# Parmesan Fried Zucchini



## Cheryl J (Jul 31, 2014)

Tweeked a bit from the following recipe. I've made these several times and they are so good! 

The only things I did differently was to cut the zucchini into rounds instead of lengthwise slices because they are easier to turn and brown while frying, and I added a bit more garlic powder. I also used fresh parsley instead of dried, just cuz that's what I had and needed to use it up. 

I love these with ranch dressing - somehow the pic above looks like a huge bowl of ranch...it's only a 3" diameter tiny bowl, don't know how it ended up looking so big in the pic. 

Parmesan Fried Zucchini Recipe - Allrecipes.com


----------



## PrincessFiona60 (Jul 31, 2014)

Looks really good, Cheryl!


----------



## Kayelle (Aug 1, 2014)

That looks really delicious Cheryl. I've never made it myself but love to get it in various restaurants. I have to give it a try.


----------



## Dawgluver (Aug 1, 2014)

They look great!  And one can never have enough ranch dip, IMHO.


----------



## PrincessFiona60 (Aug 1, 2014)

Oh!  I want to try that on eggplant!!!


----------



## Aunt Bea (Aug 1, 2014)

PrincessFiona60 said:


> Oh!  I want to try that on eggplant!!!



That coating is great on eggplant also oven fried chicken and pork chops.

I oven fry the eggplant on a baking sheet, that has been liberally coated with olive oil, in a 425 oven for 25 minutes, sometimes I flip the slices after 15 minutes sometimes I don't.  I do the chicken and pork the same way for a total cooking time of 35 minutes at 425.

Now I need to try it with zucchini!


----------



## Roll_Bones (Aug 1, 2014)

Nice job.  Now I want some!


----------



## Cheryl J (Aug 1, 2014)

Thanks, everyone.  I love this recipe. 

Princess and Bea, subbing eggplant is a great idea.  I'll have to try that. I just bought a few baby eggplants at the farm stand a few days ago, but I roasted them yesterday. They are so cute.  He should have some more tomorrow.

Bea, that does sound like it would be a good coating for chicken and pork chops, too.


----------



## CrazyCatLady (Aug 1, 2014)

I gotta try that! I saved the link. I now have a folder getting filled with the recipes I see here.

I wish I'd joined earlier. I had NO idea what I was missing.


----------



## JanetMlr (Aug 3, 2014)

Cheryl J said:


> Tweeked a bit from the following recipe. I've made these several times and they are so good!
> 
> The only things I did differently was to cut the zucchini into rounds instead of lengthwise slices because they are easier to turn and brown while frying, and I added a bit more garlic powder. I also used fresh parsley instead of dried, just cuz that's what I had and needed to use it up.
> 
> ...

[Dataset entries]
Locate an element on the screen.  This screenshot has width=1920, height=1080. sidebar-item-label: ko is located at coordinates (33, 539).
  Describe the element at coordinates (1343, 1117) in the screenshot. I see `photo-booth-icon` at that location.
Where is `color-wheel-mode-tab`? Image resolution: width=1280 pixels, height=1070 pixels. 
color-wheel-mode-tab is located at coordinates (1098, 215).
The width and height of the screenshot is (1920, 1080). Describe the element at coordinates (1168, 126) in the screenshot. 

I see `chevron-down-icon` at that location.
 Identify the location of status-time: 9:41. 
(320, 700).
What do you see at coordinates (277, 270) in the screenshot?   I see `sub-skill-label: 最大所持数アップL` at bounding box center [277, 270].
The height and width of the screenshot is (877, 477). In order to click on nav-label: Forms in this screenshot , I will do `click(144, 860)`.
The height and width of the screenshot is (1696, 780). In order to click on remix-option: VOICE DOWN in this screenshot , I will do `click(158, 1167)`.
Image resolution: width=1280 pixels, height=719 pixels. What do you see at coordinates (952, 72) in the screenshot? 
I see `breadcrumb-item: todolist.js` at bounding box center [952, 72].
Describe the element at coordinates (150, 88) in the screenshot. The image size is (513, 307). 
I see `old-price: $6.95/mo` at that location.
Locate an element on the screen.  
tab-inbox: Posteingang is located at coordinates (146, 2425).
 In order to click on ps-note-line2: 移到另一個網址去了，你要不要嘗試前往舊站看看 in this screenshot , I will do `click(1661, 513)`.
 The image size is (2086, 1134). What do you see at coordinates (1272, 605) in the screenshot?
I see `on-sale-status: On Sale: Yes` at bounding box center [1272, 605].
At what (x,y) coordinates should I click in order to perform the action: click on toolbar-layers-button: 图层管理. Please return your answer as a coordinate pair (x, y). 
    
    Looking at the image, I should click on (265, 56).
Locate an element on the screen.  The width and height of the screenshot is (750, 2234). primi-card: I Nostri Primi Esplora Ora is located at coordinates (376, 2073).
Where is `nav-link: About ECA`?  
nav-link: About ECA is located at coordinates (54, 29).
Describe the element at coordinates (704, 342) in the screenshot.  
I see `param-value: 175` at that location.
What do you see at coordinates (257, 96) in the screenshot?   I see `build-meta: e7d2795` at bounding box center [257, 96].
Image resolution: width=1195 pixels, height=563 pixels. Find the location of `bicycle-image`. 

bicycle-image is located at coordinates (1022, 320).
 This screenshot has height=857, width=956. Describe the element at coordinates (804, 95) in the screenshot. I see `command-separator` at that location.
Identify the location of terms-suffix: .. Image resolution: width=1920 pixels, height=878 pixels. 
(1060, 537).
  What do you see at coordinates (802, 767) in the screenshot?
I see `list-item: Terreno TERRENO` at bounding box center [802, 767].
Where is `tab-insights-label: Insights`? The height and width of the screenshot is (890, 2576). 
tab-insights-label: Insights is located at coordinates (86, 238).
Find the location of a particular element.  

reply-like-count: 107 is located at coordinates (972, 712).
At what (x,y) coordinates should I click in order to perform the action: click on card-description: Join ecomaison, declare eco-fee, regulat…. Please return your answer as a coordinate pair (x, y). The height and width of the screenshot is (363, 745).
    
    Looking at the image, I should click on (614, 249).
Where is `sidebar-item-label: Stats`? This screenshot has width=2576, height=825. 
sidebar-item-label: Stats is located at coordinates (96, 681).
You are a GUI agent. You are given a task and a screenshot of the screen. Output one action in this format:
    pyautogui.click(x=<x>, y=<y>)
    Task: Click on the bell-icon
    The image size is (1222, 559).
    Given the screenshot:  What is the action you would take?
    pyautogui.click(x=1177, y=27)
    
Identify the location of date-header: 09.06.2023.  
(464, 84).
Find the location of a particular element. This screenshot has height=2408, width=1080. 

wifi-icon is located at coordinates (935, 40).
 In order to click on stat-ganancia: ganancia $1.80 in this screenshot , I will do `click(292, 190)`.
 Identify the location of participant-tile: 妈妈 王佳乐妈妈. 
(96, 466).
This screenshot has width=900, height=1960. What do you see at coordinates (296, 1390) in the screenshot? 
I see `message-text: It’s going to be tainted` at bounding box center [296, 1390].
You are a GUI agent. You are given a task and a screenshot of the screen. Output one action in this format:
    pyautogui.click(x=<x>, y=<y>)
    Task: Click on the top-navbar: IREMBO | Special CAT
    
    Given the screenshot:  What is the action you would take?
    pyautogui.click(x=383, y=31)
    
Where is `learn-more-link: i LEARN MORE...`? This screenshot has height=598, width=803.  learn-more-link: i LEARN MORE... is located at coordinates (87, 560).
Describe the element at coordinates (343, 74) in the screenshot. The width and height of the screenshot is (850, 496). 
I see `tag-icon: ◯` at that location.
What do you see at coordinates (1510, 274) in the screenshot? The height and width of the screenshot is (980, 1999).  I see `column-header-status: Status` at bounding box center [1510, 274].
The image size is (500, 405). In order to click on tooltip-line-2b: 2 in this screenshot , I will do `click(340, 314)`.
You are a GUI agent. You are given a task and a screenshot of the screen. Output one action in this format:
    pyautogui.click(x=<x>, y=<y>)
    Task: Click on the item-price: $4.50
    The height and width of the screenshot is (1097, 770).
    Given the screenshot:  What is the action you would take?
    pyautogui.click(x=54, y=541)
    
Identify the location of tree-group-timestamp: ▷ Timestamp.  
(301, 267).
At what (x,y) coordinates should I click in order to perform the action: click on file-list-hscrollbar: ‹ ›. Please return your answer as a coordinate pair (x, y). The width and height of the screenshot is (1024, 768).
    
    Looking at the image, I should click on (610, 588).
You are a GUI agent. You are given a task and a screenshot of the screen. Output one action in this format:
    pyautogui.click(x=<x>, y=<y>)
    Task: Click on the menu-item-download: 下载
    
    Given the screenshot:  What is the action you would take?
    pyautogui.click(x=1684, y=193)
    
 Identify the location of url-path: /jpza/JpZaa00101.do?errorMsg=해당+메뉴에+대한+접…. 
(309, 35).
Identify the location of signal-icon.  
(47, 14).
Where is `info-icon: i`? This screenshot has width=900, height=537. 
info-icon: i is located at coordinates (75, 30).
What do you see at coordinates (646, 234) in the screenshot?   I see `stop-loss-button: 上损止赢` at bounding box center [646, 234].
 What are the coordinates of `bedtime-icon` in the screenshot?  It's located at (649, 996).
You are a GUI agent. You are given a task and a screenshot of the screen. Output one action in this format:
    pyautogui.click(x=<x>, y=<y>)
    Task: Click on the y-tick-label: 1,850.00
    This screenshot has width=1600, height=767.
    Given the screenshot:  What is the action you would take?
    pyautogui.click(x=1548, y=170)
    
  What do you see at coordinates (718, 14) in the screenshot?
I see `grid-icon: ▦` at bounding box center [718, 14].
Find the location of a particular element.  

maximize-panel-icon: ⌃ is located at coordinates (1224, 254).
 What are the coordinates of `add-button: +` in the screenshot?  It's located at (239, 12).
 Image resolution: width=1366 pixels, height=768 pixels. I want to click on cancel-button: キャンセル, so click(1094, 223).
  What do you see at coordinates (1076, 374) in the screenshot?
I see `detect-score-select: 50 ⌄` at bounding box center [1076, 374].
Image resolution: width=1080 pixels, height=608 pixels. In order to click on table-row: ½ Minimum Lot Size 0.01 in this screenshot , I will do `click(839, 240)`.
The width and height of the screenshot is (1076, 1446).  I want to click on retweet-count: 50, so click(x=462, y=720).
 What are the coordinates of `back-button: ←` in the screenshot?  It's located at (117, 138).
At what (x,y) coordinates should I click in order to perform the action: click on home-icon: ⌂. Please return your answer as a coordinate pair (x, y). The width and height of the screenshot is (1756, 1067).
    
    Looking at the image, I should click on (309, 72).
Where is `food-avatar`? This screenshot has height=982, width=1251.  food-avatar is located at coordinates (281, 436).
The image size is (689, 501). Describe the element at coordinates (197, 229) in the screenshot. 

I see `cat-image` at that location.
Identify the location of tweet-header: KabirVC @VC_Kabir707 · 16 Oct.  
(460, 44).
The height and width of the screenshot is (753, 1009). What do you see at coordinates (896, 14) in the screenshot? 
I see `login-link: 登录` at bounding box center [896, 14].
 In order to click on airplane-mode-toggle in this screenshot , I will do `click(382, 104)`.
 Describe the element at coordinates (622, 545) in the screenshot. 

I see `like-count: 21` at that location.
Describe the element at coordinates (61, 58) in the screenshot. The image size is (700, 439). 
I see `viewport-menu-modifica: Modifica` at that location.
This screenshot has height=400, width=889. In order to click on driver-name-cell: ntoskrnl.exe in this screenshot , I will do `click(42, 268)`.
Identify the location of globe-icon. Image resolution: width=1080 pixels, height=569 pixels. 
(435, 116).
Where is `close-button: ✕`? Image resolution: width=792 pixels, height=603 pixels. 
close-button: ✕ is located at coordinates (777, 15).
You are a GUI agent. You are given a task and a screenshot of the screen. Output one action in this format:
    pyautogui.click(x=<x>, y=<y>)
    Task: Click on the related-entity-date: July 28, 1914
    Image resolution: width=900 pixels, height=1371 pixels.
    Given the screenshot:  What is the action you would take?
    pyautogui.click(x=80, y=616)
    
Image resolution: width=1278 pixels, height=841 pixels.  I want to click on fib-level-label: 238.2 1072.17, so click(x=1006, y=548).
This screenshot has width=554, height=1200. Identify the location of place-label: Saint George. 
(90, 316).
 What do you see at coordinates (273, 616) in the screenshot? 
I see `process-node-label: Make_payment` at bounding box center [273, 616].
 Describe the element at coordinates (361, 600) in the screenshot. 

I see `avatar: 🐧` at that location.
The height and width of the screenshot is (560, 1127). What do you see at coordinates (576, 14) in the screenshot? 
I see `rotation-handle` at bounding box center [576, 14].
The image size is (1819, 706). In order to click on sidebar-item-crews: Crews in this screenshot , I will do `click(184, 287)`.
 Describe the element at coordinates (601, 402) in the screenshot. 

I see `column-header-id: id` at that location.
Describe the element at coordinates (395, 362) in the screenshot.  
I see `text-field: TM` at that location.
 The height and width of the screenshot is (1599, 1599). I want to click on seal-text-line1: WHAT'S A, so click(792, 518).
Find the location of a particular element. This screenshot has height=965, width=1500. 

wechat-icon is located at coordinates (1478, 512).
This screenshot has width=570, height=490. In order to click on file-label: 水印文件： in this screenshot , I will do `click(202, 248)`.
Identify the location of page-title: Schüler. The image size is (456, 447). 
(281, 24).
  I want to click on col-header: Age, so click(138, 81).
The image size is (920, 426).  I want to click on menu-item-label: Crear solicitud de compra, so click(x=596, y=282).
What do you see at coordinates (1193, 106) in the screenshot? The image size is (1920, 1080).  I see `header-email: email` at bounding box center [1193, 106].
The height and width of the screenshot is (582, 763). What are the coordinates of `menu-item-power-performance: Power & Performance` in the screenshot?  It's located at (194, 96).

▶ _To do_:
A. From the zucchini thread, pull out the passage from "I oven fry the" to "minutes at 425.".
B. Pick up the parmesan fried zucchini thread after its last line and keep it going.

▶ _Results of the tasks_:
A.
I oven fry the eggplant on a baking sheet, that has been liberally coated with olive oil, in a 425 oven for 25 minutes, sometimes I flip the slices after 15 minutes sometimes I don't.  I do the chicken and pork the same way for a total cooking time of 35 minutes at 425.

B.
Yummy! Those have been on my list of things to try. Along the same line, try the crispy zucchini fries. I made those recently. The dipping sauce was mayo, lime and sriracha. And they were baked!!! So no fussing over frying. Super crispy and delicious. I think I might have posted a pic. under a what's for dinner thread here. Here's the recipe I used:

*Crispy Parmesan Zucchini Fries*

Here's my meal (mine might be a little darker because I use whole wheat panko):


----------



## chiklitmanfan (Aug 4, 2014)

Those look fantastic.  I wonder what dredging them through corn meal, much like fried green tomatoes, would taste like?  I can easily imagine broiling these in a hot oven to reduce the oil/fat content.  We've done it with green tomatoes and it works great.


----------



## JanetMlr (Aug 4, 2014)

chiklitmanfan said:


> Those look fantastic.  I wonder what dredging them through corn meal, much like fried green tomatoes, would taste like?  I can easily imagine broiling these in a hot oven to reduce the oil/fat content.  We've done it with green tomatoes and it works great.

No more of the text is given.